After several years of fits and starts, Bultoo Radio (Bultoo is how adivasis and other villager dwellers in the Naxal-infested Bastar region pronounce ‘Bluetooth’) has now taken off (its “soft launch” was in 2010) in earnest, providing adivasis and non-adivasis a platform to share information via Swara.
Mobile phones and their Bluetooth tech facilities are used to record and send in messages emerging from various districts to a centralised hub, from where the recordings are played out. While Bultoo Radio has about ten full-time employees, it has thousands of volunteers across Chhattisgarh.
Bridging Cultural Differences Between Adivasis and Non-Adivasis
Subhrangshu Choudhary, Raipur-based journalist-turned-educationist, to The QuintWe intend to give it a Facebook-like character by calling the process Voicebook, where adivasis and non-adivasis, among whom there is a cultural chasm, can find potential common ground and thereby bridge the gap that exists between them.
Choudhary runs a school in Anooppur near Amarkantak close to the Chhattisgarh-Madhya Pradesh border, where men and women of both communities receive training on conflict transformation in a state characterised by two inter-connected conflicts that have been continuing for long. The first is cultural, between adivasis and non-adivasis, and the second is between the Maoists and security forces.
So far, little has been done across Chhattisgarh to transform (resolution is still nowhere in sight) the conflicts.
“Technology is being, and can be, harnessed in the form of Bultoo Radio, which has several lakh subscribers, to minimise the differences between adivasis and non-adivasis, which is fuelling the second conflict,” Choudhary said.
When there has been a “break in communication between communities, radio could bring them back to at least listen to each other,” he added.
There are too many disparate voices – including on the political spectrum – across Chhattisgarh, where only a military approach has been followed by the Centre and the state government to seek a solution to the Naxal violence. Development has also been sought, but it has been patchy and unidimensional in a state riven by corruption and mismanagement.

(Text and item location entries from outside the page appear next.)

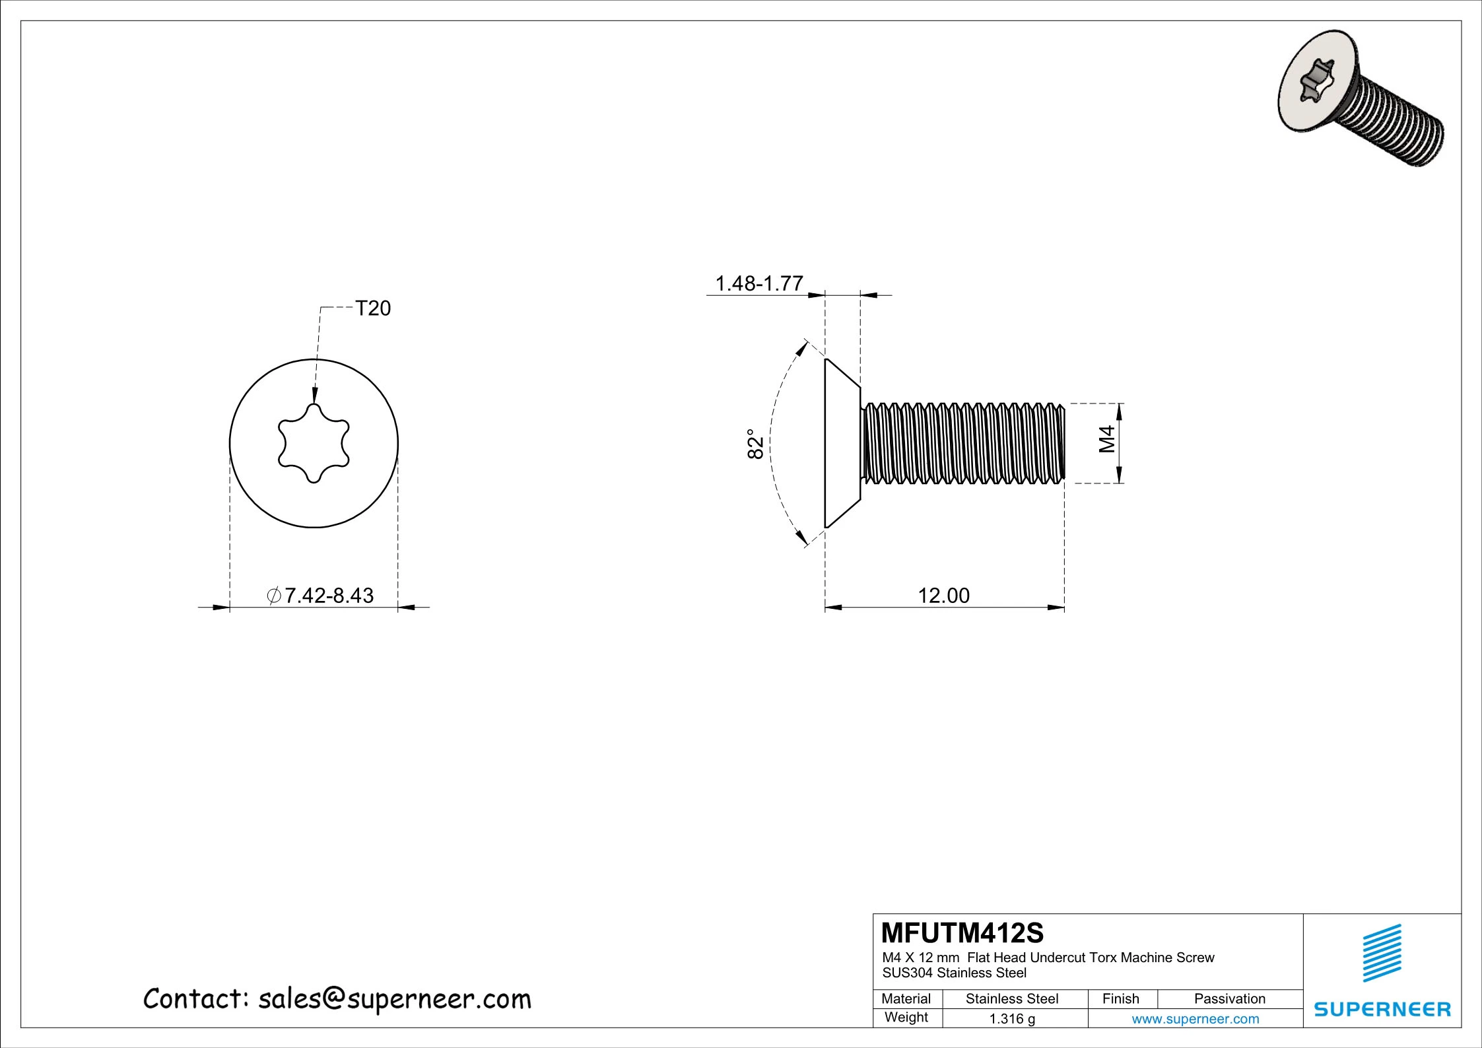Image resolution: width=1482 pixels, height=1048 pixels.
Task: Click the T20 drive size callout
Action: (x=373, y=308)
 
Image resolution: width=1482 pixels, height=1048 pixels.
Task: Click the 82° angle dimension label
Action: (x=755, y=444)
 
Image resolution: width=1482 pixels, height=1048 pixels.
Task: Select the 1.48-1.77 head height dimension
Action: (x=759, y=283)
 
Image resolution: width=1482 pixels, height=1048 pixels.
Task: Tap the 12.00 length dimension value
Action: (x=943, y=596)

Two Obstacles: Govt Babus and Maoist Leadership
While Choudhary is “optimistic”, Bultoo Radio faces two major obstacles that come in the way of finding common ground. First, while political leaders and senior bureaucrats are appreciative, and even encouraging, the lower-rung babus are bitterly opposed to the effort. On the other hand, the Maoist leadership is very suspicious of Bultoo Radio, though the cadres on the ground “like” the concept.

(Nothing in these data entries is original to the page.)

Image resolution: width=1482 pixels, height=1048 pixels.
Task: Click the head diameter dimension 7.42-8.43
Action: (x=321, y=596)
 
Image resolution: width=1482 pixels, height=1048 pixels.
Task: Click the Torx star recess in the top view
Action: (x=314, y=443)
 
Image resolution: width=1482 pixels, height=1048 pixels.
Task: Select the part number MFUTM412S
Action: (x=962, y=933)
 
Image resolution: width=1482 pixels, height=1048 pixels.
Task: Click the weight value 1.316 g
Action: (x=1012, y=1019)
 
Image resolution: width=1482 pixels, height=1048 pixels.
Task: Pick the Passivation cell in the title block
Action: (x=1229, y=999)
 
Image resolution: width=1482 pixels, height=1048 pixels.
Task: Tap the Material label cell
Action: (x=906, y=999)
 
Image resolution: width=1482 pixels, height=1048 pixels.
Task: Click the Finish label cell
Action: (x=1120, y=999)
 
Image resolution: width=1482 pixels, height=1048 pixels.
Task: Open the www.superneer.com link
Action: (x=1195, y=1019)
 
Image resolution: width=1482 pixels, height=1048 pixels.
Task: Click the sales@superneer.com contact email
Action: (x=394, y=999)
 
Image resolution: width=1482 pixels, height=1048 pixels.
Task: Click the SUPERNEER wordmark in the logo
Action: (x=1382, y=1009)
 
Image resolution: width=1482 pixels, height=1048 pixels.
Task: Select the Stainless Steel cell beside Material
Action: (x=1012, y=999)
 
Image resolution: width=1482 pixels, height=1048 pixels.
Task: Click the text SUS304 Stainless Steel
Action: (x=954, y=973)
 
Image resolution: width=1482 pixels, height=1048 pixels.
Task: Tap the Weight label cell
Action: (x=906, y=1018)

Subhrangshu ChoudharyWe believe that the state government alone cannot do everything, so Bultoo Radio is a small attempt at making democracy work. It involves jugaad to improve upon what we already have.
Choudhary and his colleagues have been campaigning in colleges across India’s megacities to generate awareness and build a broad-based pressure group, which could impact on the Chhattisgarh government’s willingness to act.
The team uses simple but savvy marketing strategies to attract funding and volunteers. For instance, the national song, Vande Mataram, has been tweaked as “One-day Mataram” that envisages one day’s volunteer work in Chhattisgarh’s districts where the Adivasi-non-adivasi conflict is the sharpest.